Final budget outcome for 2015-16 shows $340m improvement in bottom line

Scott Morrison
Tax receipt write-downs add further weight to the fact decreases in revenue have contributed to budget deficits, which Scott Morrison (pictured) has grudgingly accepted constitutes an ‘earnings problem’ Photograph: Mick Tsikas/AAP

Last year’s budget deficit has improved by $340m, helped largely by a $1.3bn delay in major government partnerships that could push spending into the next budget cycle.

The 2015-16 final budget outcome, released on Friday, showed a $39.6bn underlying cash deficit, or 2.4% of gross domestic product.

Net government debt has risen to $296.4bn, or 18% of GDP, an increase of $10.7bn compared with the estimate in the 2016-17 budget.

The $340m improvement in the bottom line was caused by government spending being $1.6bn lower than expected, however revenue was also down $1.1bn on what was expected in the 2016-17 budget.

Lower revenue was due to tax receipts falling $2.5bn, including company tax receipts down $1.8bn, income tax down $1.3bn and GST down $350m.
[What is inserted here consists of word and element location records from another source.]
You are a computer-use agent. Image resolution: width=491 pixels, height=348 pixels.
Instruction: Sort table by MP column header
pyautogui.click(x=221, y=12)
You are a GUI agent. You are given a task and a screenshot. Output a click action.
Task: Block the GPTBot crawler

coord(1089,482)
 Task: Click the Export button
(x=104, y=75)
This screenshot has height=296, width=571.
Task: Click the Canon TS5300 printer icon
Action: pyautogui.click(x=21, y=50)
Non-tax receipts increased by $1.4bn due to larger than expected recoveries from states and territories in relation to aged-care programs.
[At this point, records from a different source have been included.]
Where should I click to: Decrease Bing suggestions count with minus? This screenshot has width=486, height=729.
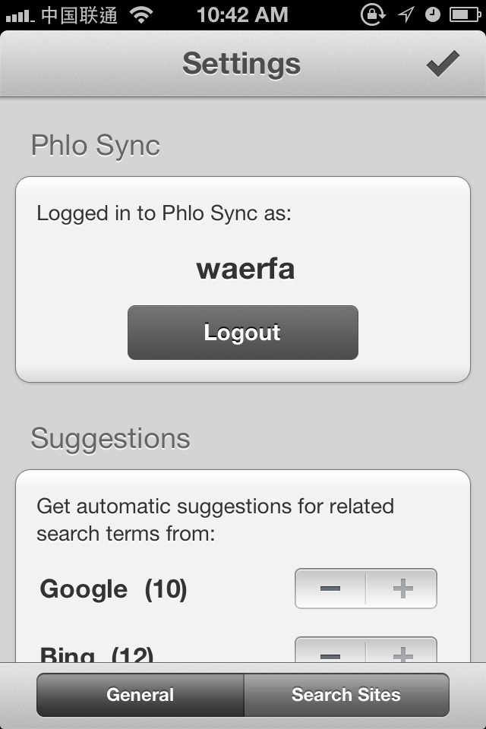tap(330, 651)
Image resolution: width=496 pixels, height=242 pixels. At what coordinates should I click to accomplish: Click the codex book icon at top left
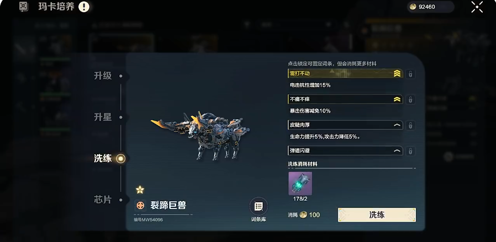(x=23, y=6)
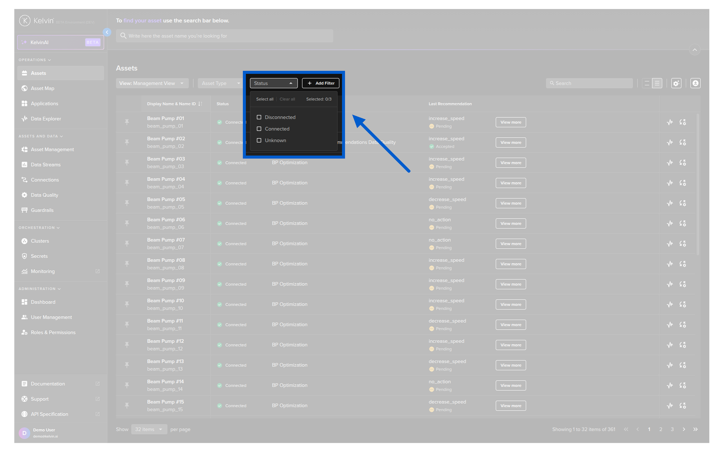The height and width of the screenshot is (452, 724).
Task: Go to Data Streams menu item
Action: pyautogui.click(x=45, y=165)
The tax receipt write-downs add further weight to the fact decreases in revenue have contributed to budget deficits, which the treasurer, Scott Morrison, has grudgingly accepted constitutes an “earnings problem”.

The future fund earned $190m more than was expected at the 2016-17 budget.

Of the $1.6bn decrease in spending, $1.3bn was “due to delays in the achievement of project milestones under a range of national partnership agreements, including the asset recycling initiative”.

Those delays could push spending into the 2016-17 financial year, putting pressure on this year’s budget.

On Friday the finance minister, Mathias Cormann, said the outcome showed “the government is continuing to repair the budget by lowering the spending growth trajectory of the previous Labor government”.

Morrison defended his decision to only give Victoria $877m in federal funds from the asset recycling scheme rather than the $1.45bn the state government expected.

In 2015-16, real GDP rose 2.9%, up from the 2.5% forecast in the 2016-17 budget.

“The stronger growth was the result of larger than expected contributions from net exports, public final demand and dwelling investment,” the final budget outcome paper said.

“These factors, together with steady growth in household consumption, more than offset the impact on the economy of declining mining investment.”

In fiscal balance terms, the 2015-16 final budget outcome improved by $2.0bn compared with the fiscal balance deficit estimated at the time of the 2016-17 budget. That was due to $1.3bn lower revenue, $2.8bn lower expenses and $526m lower net capital investment.

Before the 2015-16 budget the then Abbott government had promised to increase investment to help reach a global growth target of 2%.

The final budget paper attributed that difference to lower interest rates increasing the market value of government securities.

In a speech to the Lowy Institute on Friday, Morrison said that government debt was growing at the rate of $1.4bn a week.

He criticised Labor for proposing to increase the deficit by $16.5bn.

“Just raise taxes or borrow more, what could possibly go wrong?,” he said.